NVlabs/FasterViT

Issue Converting FasterViT to CoreML

rotem154154 opened this issue · 8 comments

First off, I want to thank you for the incredible work on FasterViT. It's evident that it's a state-of-the-art model and its performance has been truly outstanding.

I'm writing to bring up an issue I encountered when attempting to convert FasterViT to CoreML. Given the model's promise for speed and power, it was surprising to find that there's no straightforward way to convert it to CoreML for deployment on Apple devices.

i got RuntimeError: PyTorch convert function for op 'bernoulli_' not implemented.

Is there a known workaround to successfully convert FasterViT to CoreML?
Are there any plans to provide support for CoreML conversion in the near future?
Having this capability would significantly broaden the potential deployment platforms for the model, especially in mobile and edge environments.
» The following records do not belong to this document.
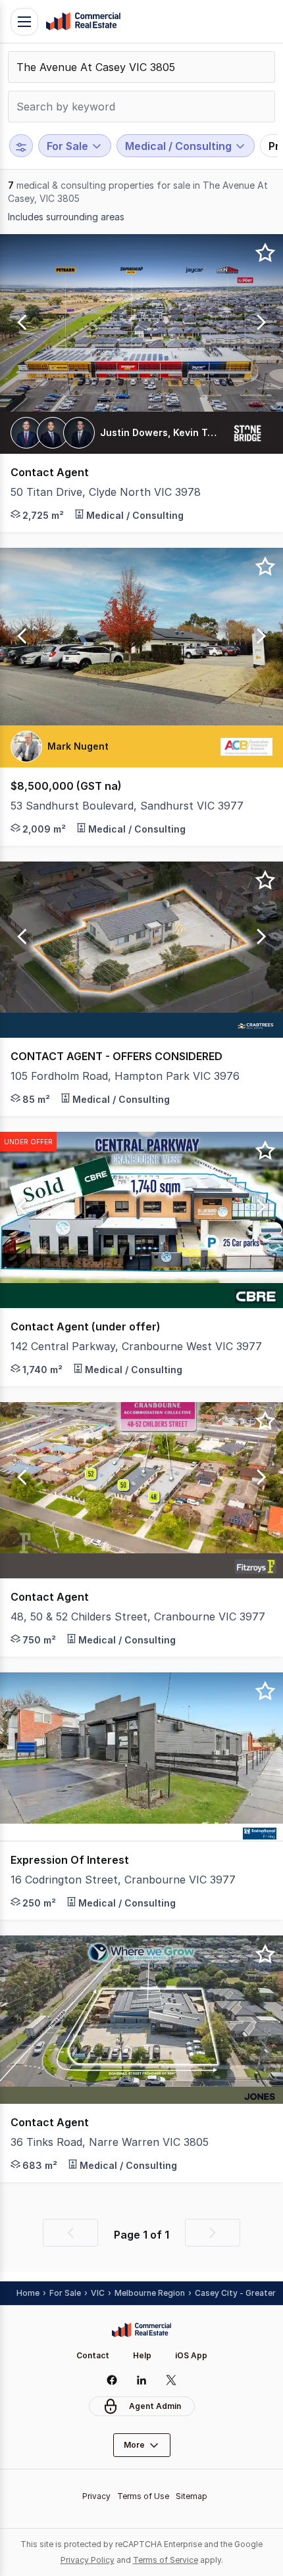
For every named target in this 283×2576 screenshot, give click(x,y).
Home (27, 2293)
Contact (92, 2355)
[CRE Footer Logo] (141, 2330)
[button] (19, 323)
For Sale (65, 2293)
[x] (171, 2380)
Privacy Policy (88, 2560)
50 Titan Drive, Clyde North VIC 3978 (106, 491)
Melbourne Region (150, 2293)
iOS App (191, 2355)
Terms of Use (143, 2496)
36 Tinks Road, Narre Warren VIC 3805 (110, 2142)
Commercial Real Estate (82, 22)
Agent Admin (155, 2406)
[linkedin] (142, 2380)
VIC (98, 2293)
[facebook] (112, 2380)
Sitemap (191, 2496)
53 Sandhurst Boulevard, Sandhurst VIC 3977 (127, 805)
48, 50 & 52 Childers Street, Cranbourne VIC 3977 (138, 1616)
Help (142, 2355)
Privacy (96, 2496)
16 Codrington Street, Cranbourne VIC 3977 (123, 1879)
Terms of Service (165, 2560)
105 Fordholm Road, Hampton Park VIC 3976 (125, 1075)
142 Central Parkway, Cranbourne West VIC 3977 (136, 1346)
Thank you for your time and looking forward to your feedback.

Best regards,
Rotem

Hi @rotem154154 thanks for your note. Firstly, I would like to mention that you need to use a newer version of CoreML for this to work properly.

Specifically, in our case, we used the CoreML which was shipped with X-code14 (requires macos 13.0 or newer). Simply by just double clicking on the model, a variety of different options become available including a performance tab to measure latency, etc.
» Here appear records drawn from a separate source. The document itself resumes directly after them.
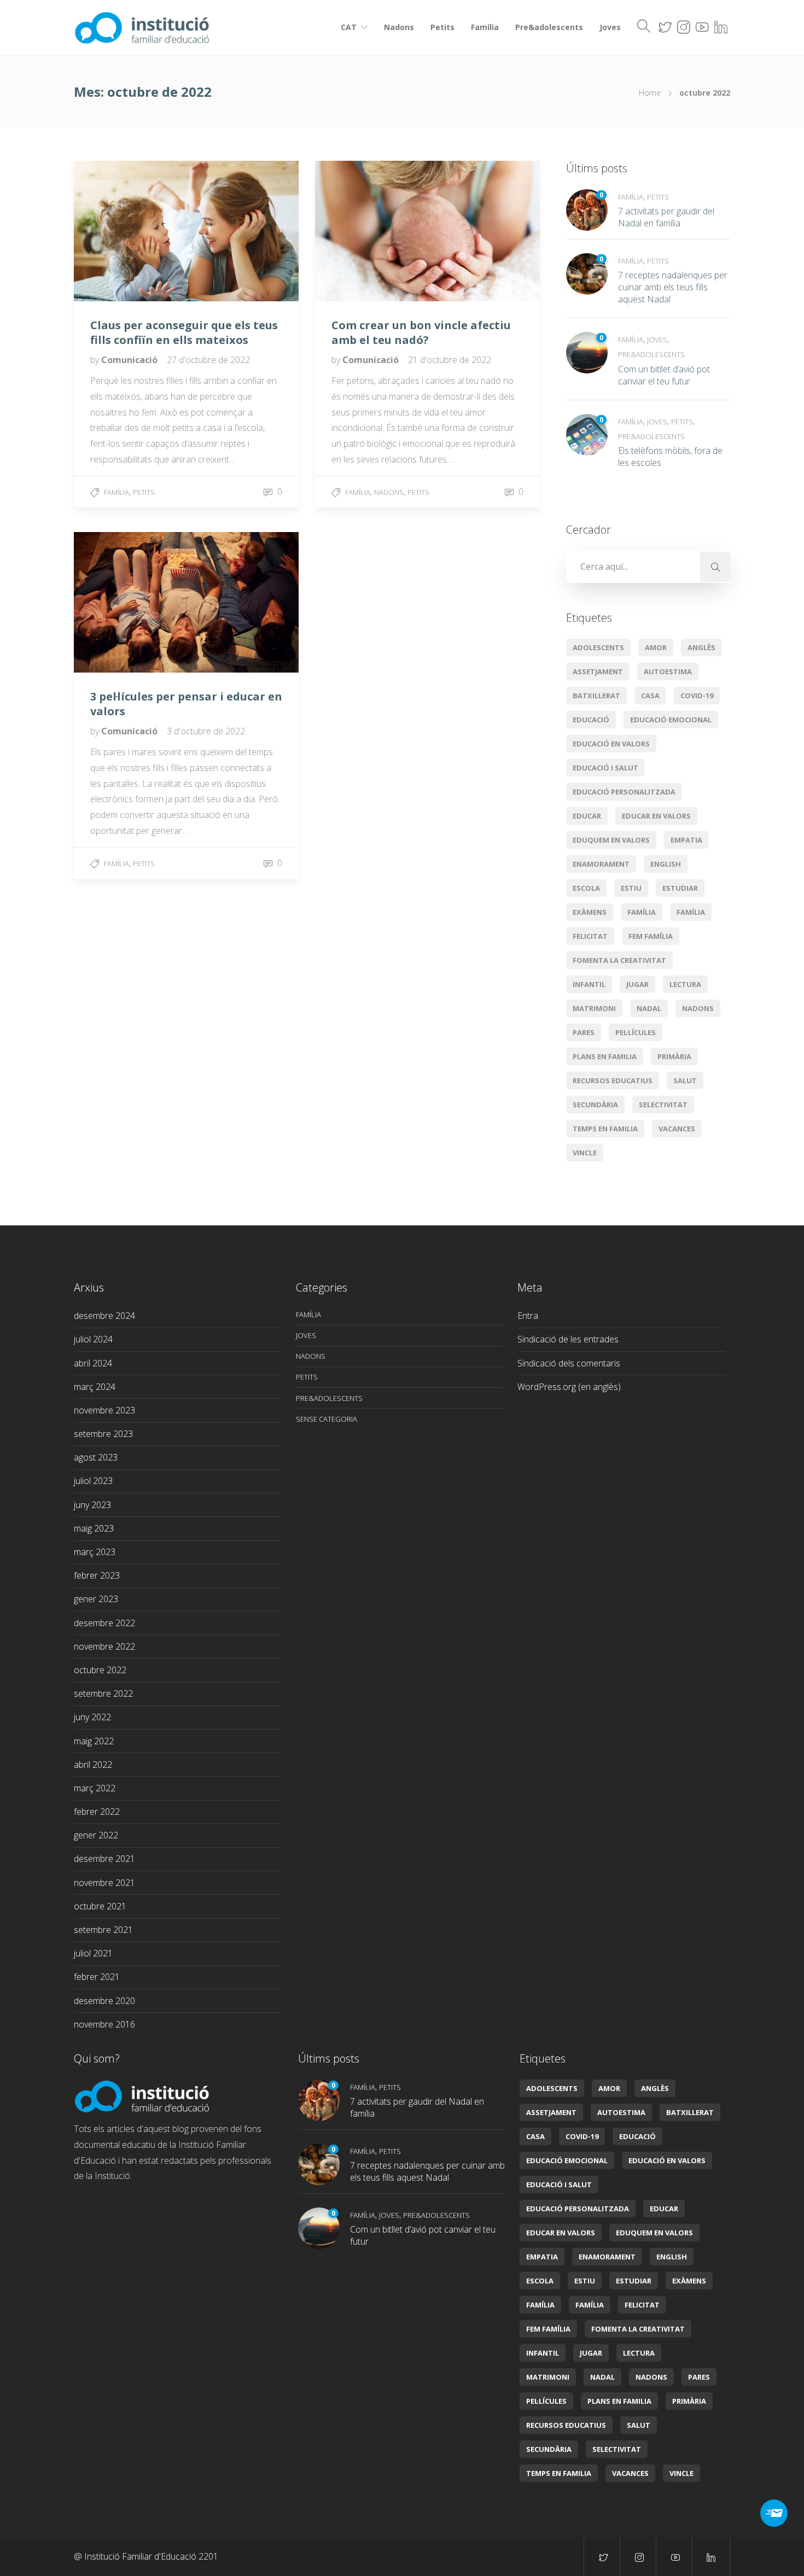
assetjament (598, 671)
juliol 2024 (93, 1339)
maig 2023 (94, 1528)
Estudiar (680, 888)
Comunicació (130, 360)
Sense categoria (326, 1419)
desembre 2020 (104, 2001)
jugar (637, 984)
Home (650, 92)
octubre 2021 (100, 1906)
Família (485, 27)
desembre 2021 (104, 1859)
We did not account any issues for model conversion with the specified CoreML release.

Edit: For model generation, please see my latest comment with code snippet.

I hope this helps !

Hi @ahatamiz

Thank you for your quick response. I appreciate the clarification.

To ensure I'm using the appropriate tools, I've verified that I'm using the latest version of coremltools, specifically coremltools-6.3.0.
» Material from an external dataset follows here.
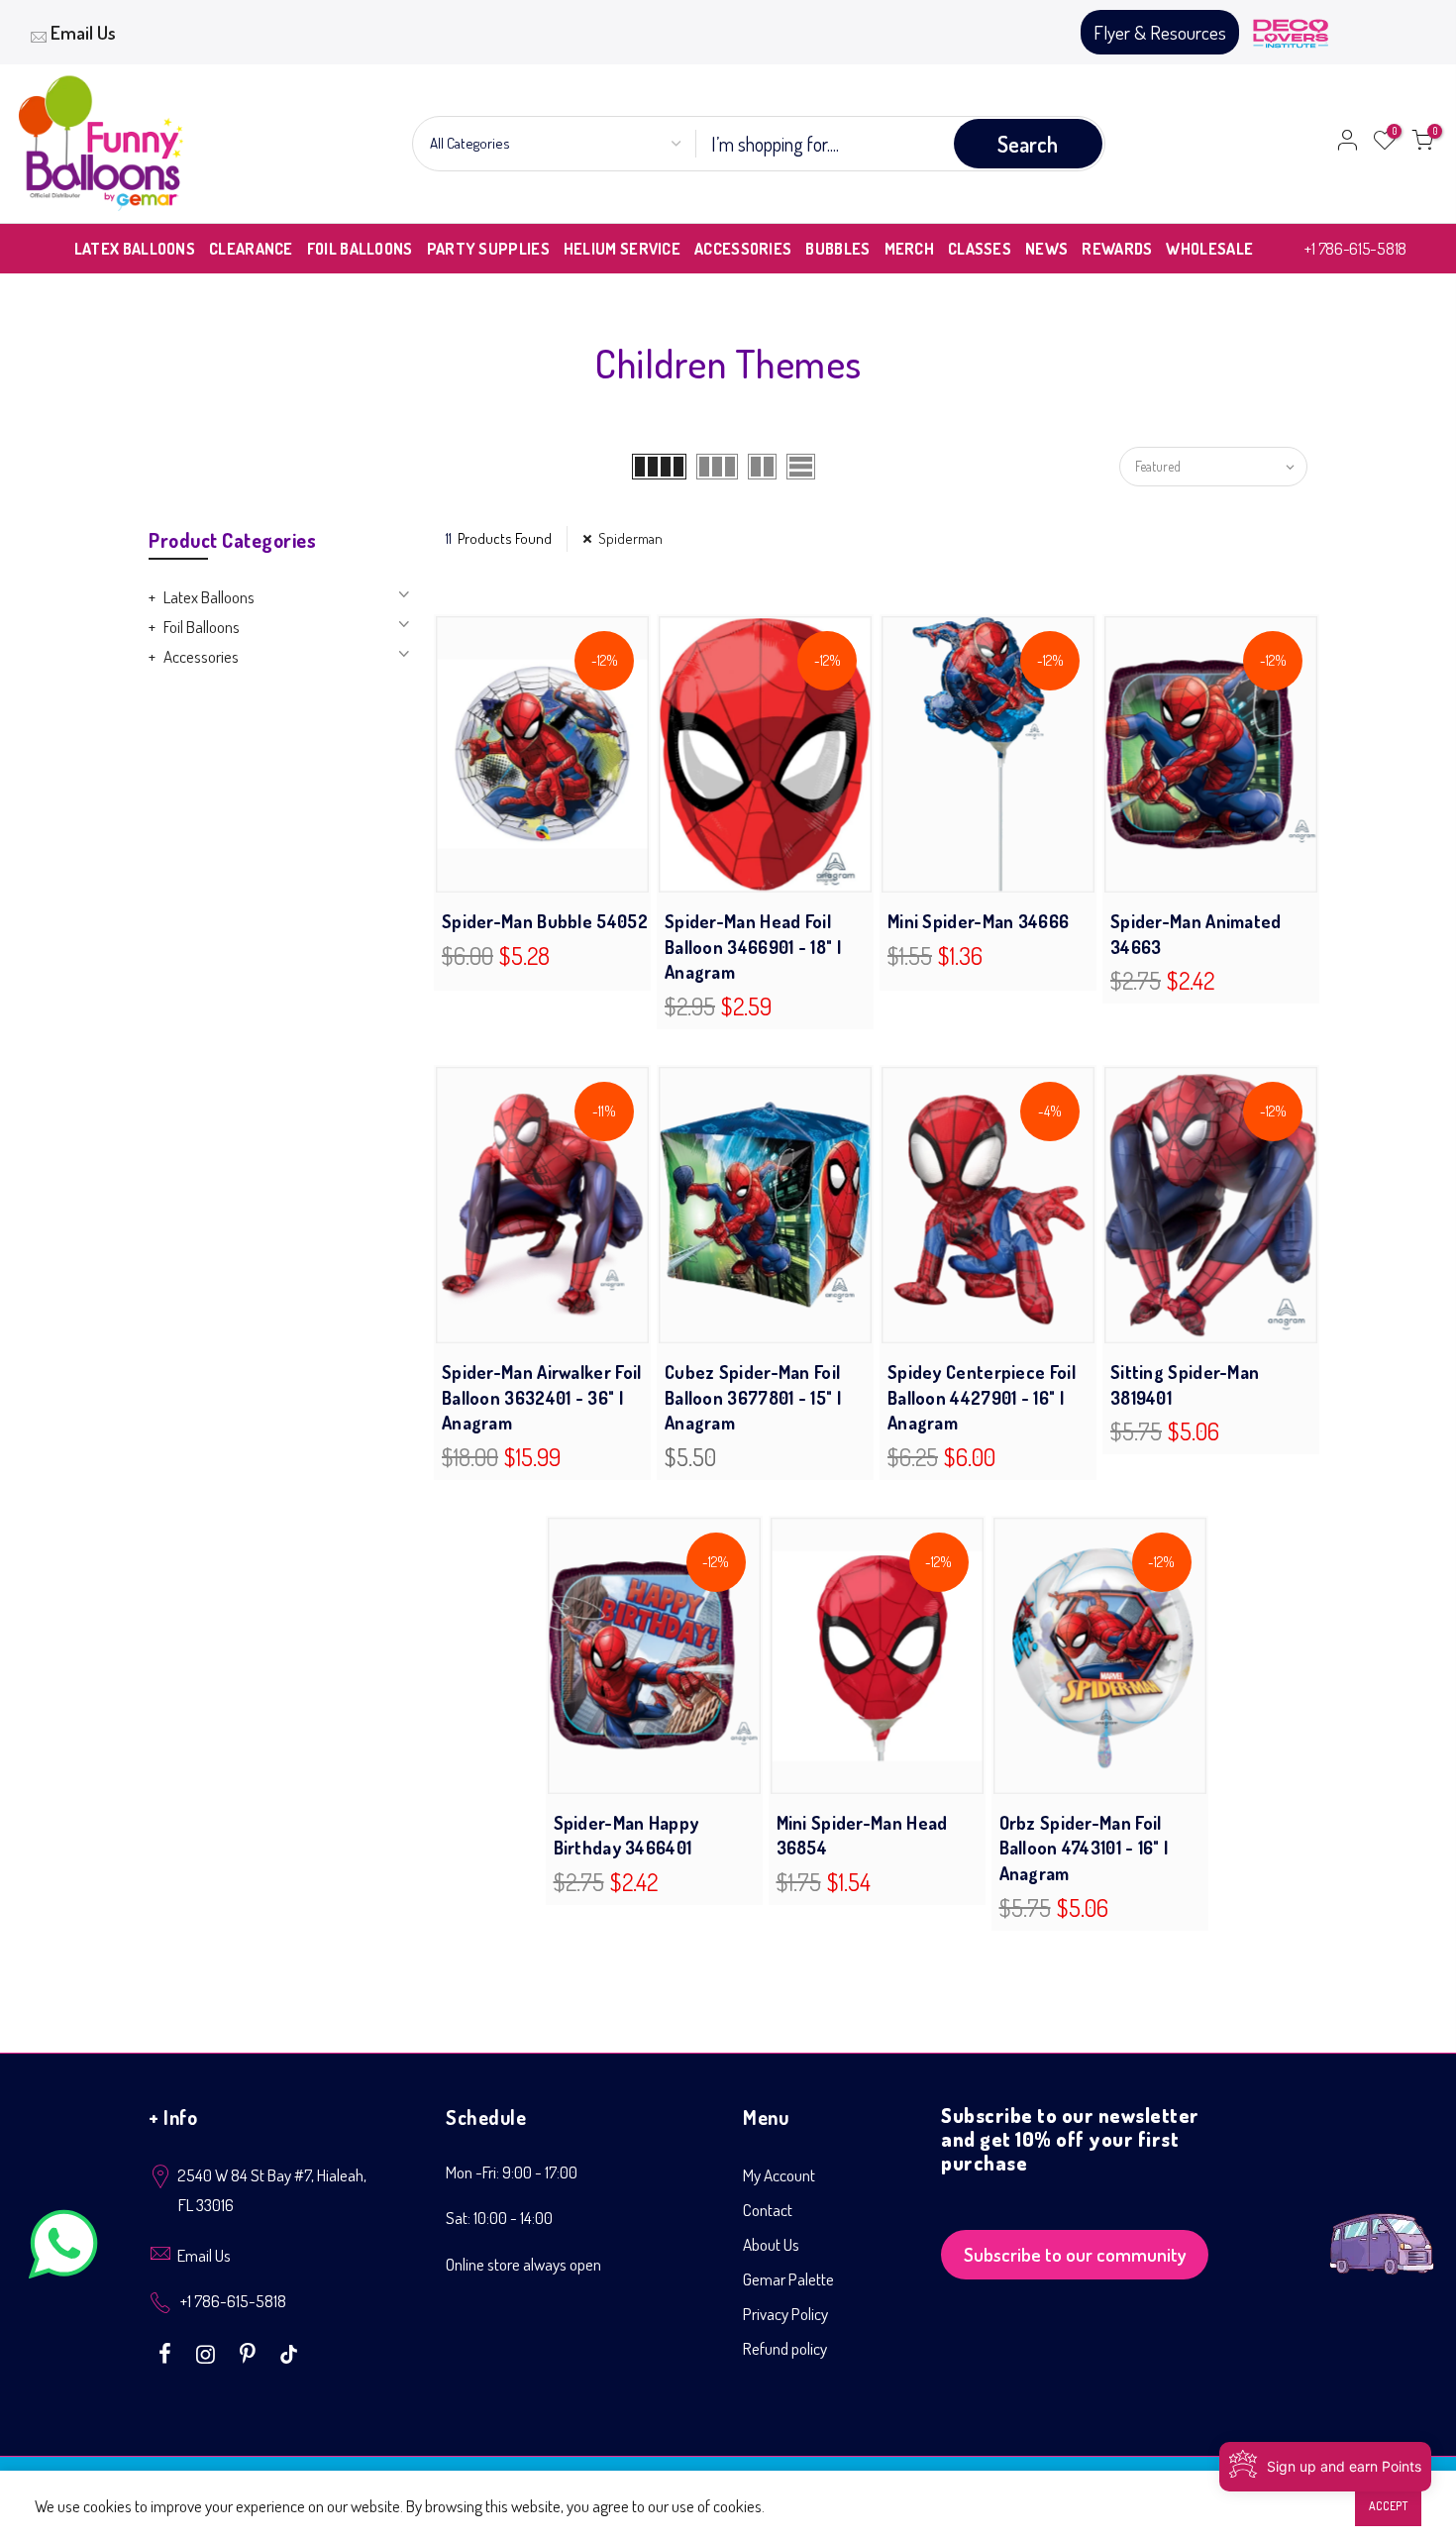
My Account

Would you be able to provide a more detailed step-by-step guide or perhaps a small code snippet on how you managed to convert the FasterViT model to CoreML? This would be incredibly helpful for my use case and for others who might be facing similar challenges.

Thank you once again for your support and the fantastic work on FasterViT.

Best regards,
Rotem

Hi @rotem154154 , we used this version of X-code.

Edit: For model generation, please see my latest comment with code snippet.

Hi @ahatamiz

Thank you for pointing out the use of Xcode 14 for the CoreML model generation. I'm a bit puzzled, as my understanding has been that conversion from PyTorch models to CoreML primarily happens through coremltools.

Here's how I've been attempting the conversion:

import torch
from fastervit import create_model
import coremltools as ct

m = create_model('faster_vit_0_224', pretrained=False)
dummy_input = torch.zeros(1, 3, 224, 224)
traced_model = torch.jit.trace(m, dummy_input)

model = ct.convert(
traced_model,
inputs=[ct.TensorType(shape=dummy_input.shape)]
)

If there's a direct way to generate the CoreML model with Xcode 14 (without relying on coremltools), I'd appreciate a bit more insight into that process. As you mentioned, my understanding is that Xcode primarily aids in running and benchmarking the already converted CoreML model, not in the direct conversion from a PyTorch model.

Any clarification or guidance on this would be greatly appreciated.

Best regards,
Rotem

Hi @rotem154154

Sorry for the confusion. Please see my latest comment with code snippet.

Hi @ahatamiz

Thank you for clarifying. It's intriguing to learn about this direct conversion feature in Xcode 14.

However, I'm encountering a challenge with this approach. The pre-trained models I have are in .pth.tar format, and when I attempt to open them directly with Xcode 14 on macOS 13, I don't see the options you've mentioned. It appears there's something I might be missing.

Additionally, I've been trying to find online documentation or any references about this new Xcode 14 feature of direct CoreML model generation, but my searches haven't yielded relevant results. If you have any official documentation, tutorials, or other resources about this process, it would be immensely helpful. This will ensure I'm following the correct steps and might clarify where I'm going astray.

Once again, thank you for your patience and assistance.

Hi @rotem154154 appologies for the confusion. One needs to still use the coreml for the conversion.

I wrote the following script to facilitate the process. Please use coremltools==5.2.0 :

import torch
import coremltools
from fastervit import create_model

model = create_model('faster_vit_0_224').eval()
input_size = 224
bs_size = 1
file_name = 'faster_vit_0_224.mlmodel'
img = torch.randn((bs_size, 3, input_size, input_size), dtype=torch.float32)
model_jit_trace = torch.jit.trace(model, img)
model = coremltools.convert(model_jit_trace, inputs=[coremltools.ImageType(shape=img.shape)])
model.save(file_name)

The benchmarking can be directly done on Xcode14.

I hope this helps !

I've reviewed the script you provided, and I realized the missing piece was the .eval() method on the model. It appears that was the root of the issue I was facing.

Thank you so much for taking the time to help and for providing the comprehensive solution. Your guidance has been invaluable.

I'll go ahead and close this issue now. Thanks again!

Best regards,
Rotem